Presidente do parlamento disse que o aumento da criminalidade no país "é preocupante".

25 de fevereiro de 2026 às 09:50

A presidente do parlamento moçambicano manifestou esta quarta-feira preocupação com os crimes cometidos pelos chamados "homens-catana" e homicídio de mototaxistas, repudiando ainda o atentado contra um jornalista do canal privado STV, referindo que estes fenómenos criam "medo".

"É preocupante o recrudescimento da criminalidade, em algumas cidades do país, onde se registam incursões protagonizadas por indivíduos vulgarmente conhecidos como 'homens-catana', bem como assassinatos de mototaxistas, trabalhadores que diariamente lutam pelo sustento das suas famílias", disse a presidente do parlamento moçambicano, Margarida Talapa.

A responsável falava na abertura da terceira sessão ordinária desta legislatura, referindo que estes atos atentam contra o Estado de direito fundamental à vida, prometendo mais legislação que garanta combate ao crime para a segurança pública.

"Estes atos violentos atentam contra o direito fundamental à vida, à segurança e à tranquilidade das comunidades, além de que criam medo, fragilizam a coesão social e minam a confiança dos cidadãos nas instituições. Nenhuma sociedade pode prosperar quando a violência se normaliza e o medo se instala no quotidiano das pessoas", disse Talapa.

A província de Manica, centro do país, tem sido principal palco das agressões recorrendo a catanas, com as autoridades a avançarem anteriormente que pelo menos 30 pessoas foram detidas em 2025 na província por suspeitas de envolvimento em 14 casos de agressões, com registo de uma morte.

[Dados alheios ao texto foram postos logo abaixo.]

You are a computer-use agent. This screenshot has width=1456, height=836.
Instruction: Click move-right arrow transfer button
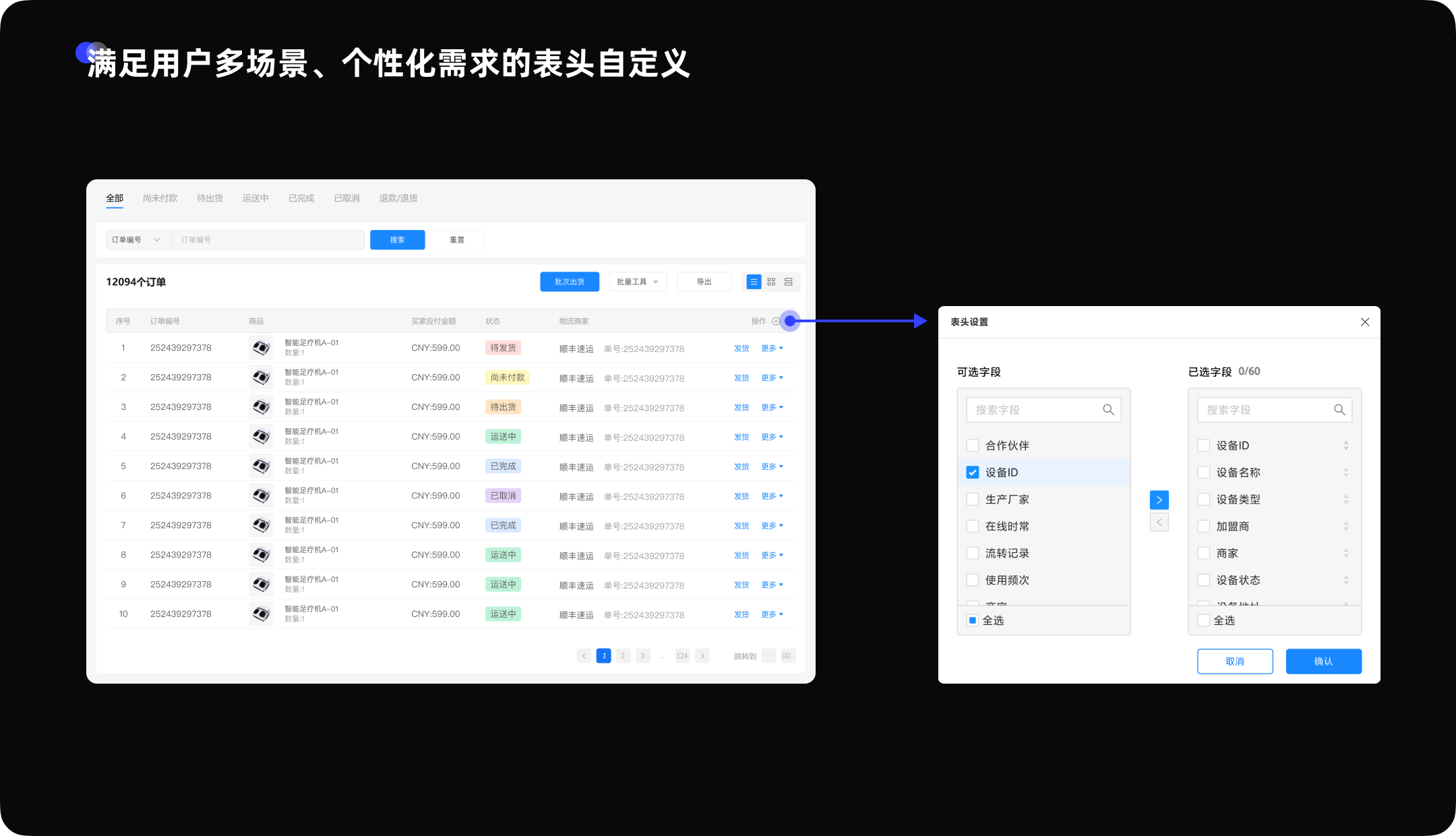(1159, 500)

Para o parlamento moçambicano, o combate a este tipo de crime e outros crimes exige abordagem integrada, apelando a reforço da ação policial e eficácia investigativa para uma justiça célere.

"Repudiamos, de forma veemente, o atentado a que foi vítima o correspondente da STV em Manica, Carlitos Cadangue, em violação grosseira da liberdade de expressão e de imprensa, bem como dos fundamentos basilares do Estado do direito democrático, consagrados na Constituição", avançou Talapa.

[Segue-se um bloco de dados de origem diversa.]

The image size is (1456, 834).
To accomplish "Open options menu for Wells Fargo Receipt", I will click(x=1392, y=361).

O jornalista Carlitos Cadangue, que tem divulgado nos últimos meses várias reportagens sobre mineração ilegal na região, sofreu um ataque a 04 de fevereiro, em Chimoio, Manica, escapando ileso após dois homens terem feito vários disparos sobre a viatura em que seguia, com o filho.

Nas mesmas declarações, Talapa disse que a mineração ilegal continua a constituir "um desafio complexo" no país devido ao seu impacto nas vidas das pessoas.

A mineração ilegal e a poluição do meio ambiente levou o parlamento a criar, em janeiro, uma comissão de inquérito para averiguar a veracidade das alegações locais sobre o uso de "substâncias químicas perigosas na exploração mineira" em Manica, após denúncias sobre a poluição de cursos de água que desaguam na Albufeira de Chicamba, principal fonte de abastecimento de água potável para alguns distritos.

A referida comissão constatou que o uso de químicos perigosos na mineração na província de Manica, centro de Moçambique, continua "desafiante e difícil", prometendo continuar a investigar as alegações levantadas para apurar a verdade.

"A grande preocupação é a referência da existência de produtos químicos na mineração, que são nocivos à saúde pública e ao ambiente. Definitivamente, constatamos que a situação é desafiante, é difícil, há tendências de melhorar, mas ainda merece muita atenção, muito cuidado do nosso lado", disse na altura Aires Aly, presidente da comissão de inquérito da Assembleia da República.

Esta quarta-feira, Margarida Talapa disse que o exercício de fiscalização parlamentar demonstra o compromisso inequívoco da Assembleia da República para a defesa da vida humana, da saúde pública e do ambiente.

"Os recentes casos de desabamento de minas em Monapo, Vanduzi e Gurué, que resultaram na morte de vários garimpeiros, expõem a vulnerabilidade social de muitos cidadãos e os riscos relacionados à exploração desordenada dos recursos minerais", concluiu.